La parole divine annonçait :


«Nous t’avons en réalité donné une victoire éclatante. » (Sourate 48 verset 1)

« Il savait ce qui était en leurs cœur et a fait descendre sur eux l’Esprit de Paix (as-sakina – la quiétude du cœur) et leur a donné la récompense d’une proche victoire. » (Sourate 48 verset 18)

« Dieu a certes montré à son Envoyé la véracité de sa vision (de son rêve) : vous entrerez très certainement dans la Mosquée sacrée (le sanctuaire de la Ka’ba), si Dieu le veut, en toute sécurité, sans crainte, la tête rasée ou les cheveux coupés. Il sait néanmoins ce que vous ne savez point et avant cela, Il vous a donné une proche victoire ; » (Sourate 48 verset 27)


La perspective et les évènements étaient présentés de façon totalement opposée à la perception qu’en avaient les compagnons.

Le pacte d’allégeance pour se préparer à la guerre était en réalité un pacte de fidélité pour la paix. Le semblant de défait était présenté comme « une victoire éclatante ». Ce qui avait été qu’un rêve apparemment avorté cette année était annoncé comme une certitude de l’avenir :


« Vous entrerez très certainement dans la Mosquée sacrée. »


La très grande majorité des musulmans n’avaient pas compris, pas vu, ni n’avaient pu percevoir ce que le pacte fut donc, encore une fois un moment privilégié et exceptionnel de l’édification spirituelle de la foi, avec de surcroît une exceptionnelle leçon d’intelligence et de perspicacité. 

L’écoute, l’art de décentrer son point de vue, la sensibilité à la dignité de l’autre et la vision de l’avenir étaient quelques-unes des qualités dont avait fait preuve le Prophète Muhammad (PSL) et qui contribuaient à façonner son rôle de modèle.

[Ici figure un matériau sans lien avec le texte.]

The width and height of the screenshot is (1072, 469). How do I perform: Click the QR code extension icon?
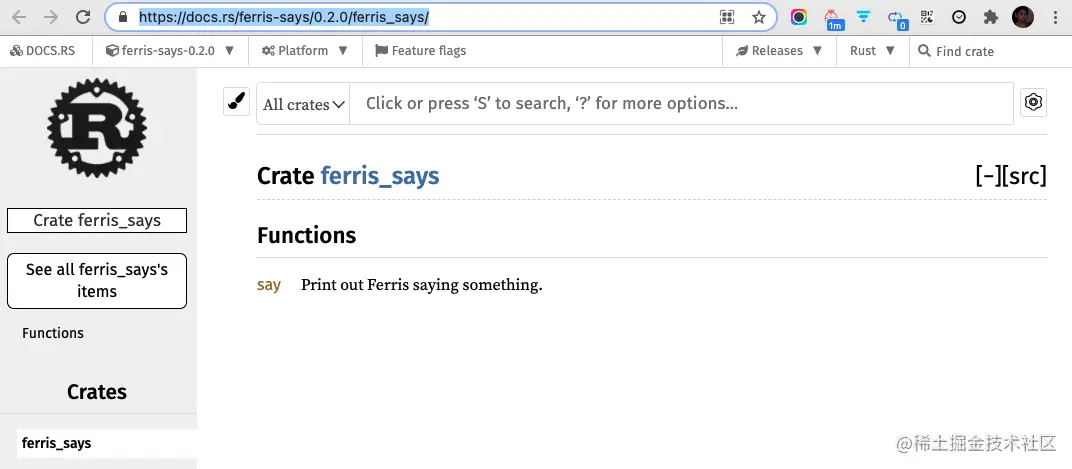[x=926, y=17]
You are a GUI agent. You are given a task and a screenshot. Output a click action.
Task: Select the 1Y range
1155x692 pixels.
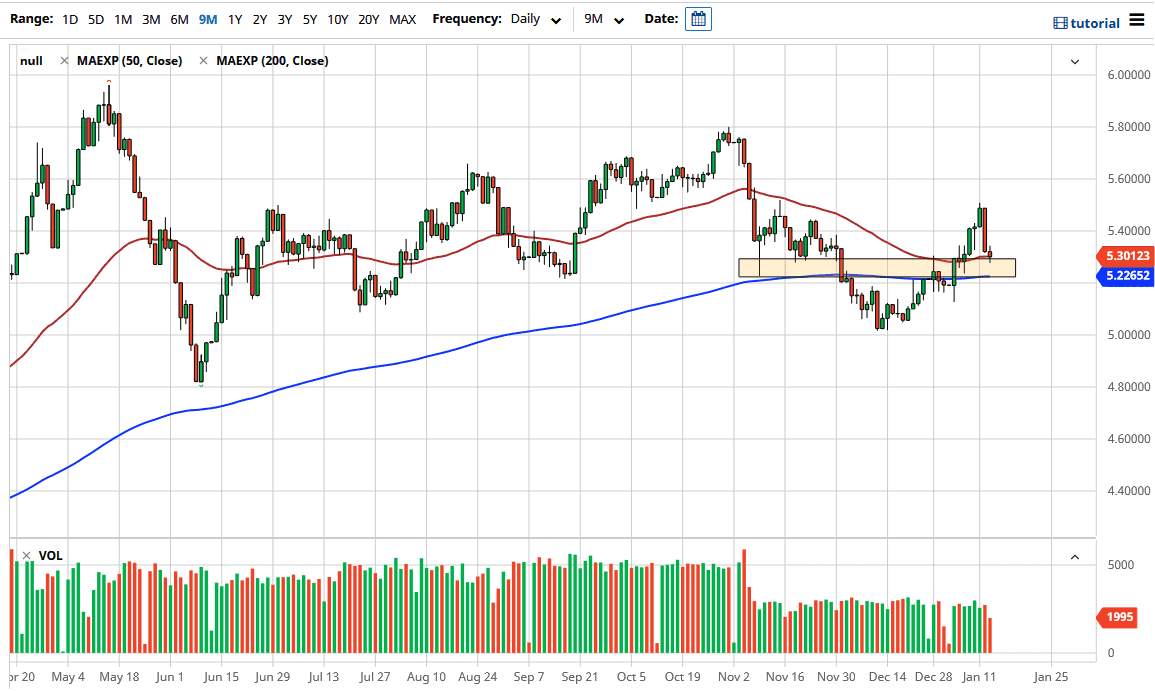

Il était également un exemple dans une autre dimension de sa vie. Lorsque que les compagnons refusèrent de sacrifier les chameaux, il se rendit auprès de son épouse Um Salama, qui l’écouta et lui suggéra la solution à son problème. Ce dialogue, cette complicité et cette écoute expriment l’essence même de l’attitude du Prophète Muhammad (PSL) vis-à-vis de ses épouses. Comme avec Khadîdja tant d’années auparavant, il n’hésitait jamais à prendre le temps de se confier, de consulter, d’échanger et de faire sienne l’opinion des femmes qui l’entouraient. 

Au moment où, de visions en pactes d’allégeance ou de paix, se jouait l’avenir de l’ensemble de la communauté, il retourna au côté de sa femme et, comme un simple être humain, lui exprima son besoin d’amour, de confiance et de conseil. Comme un simple être humain, comme un exemple pour tous les êtres humains.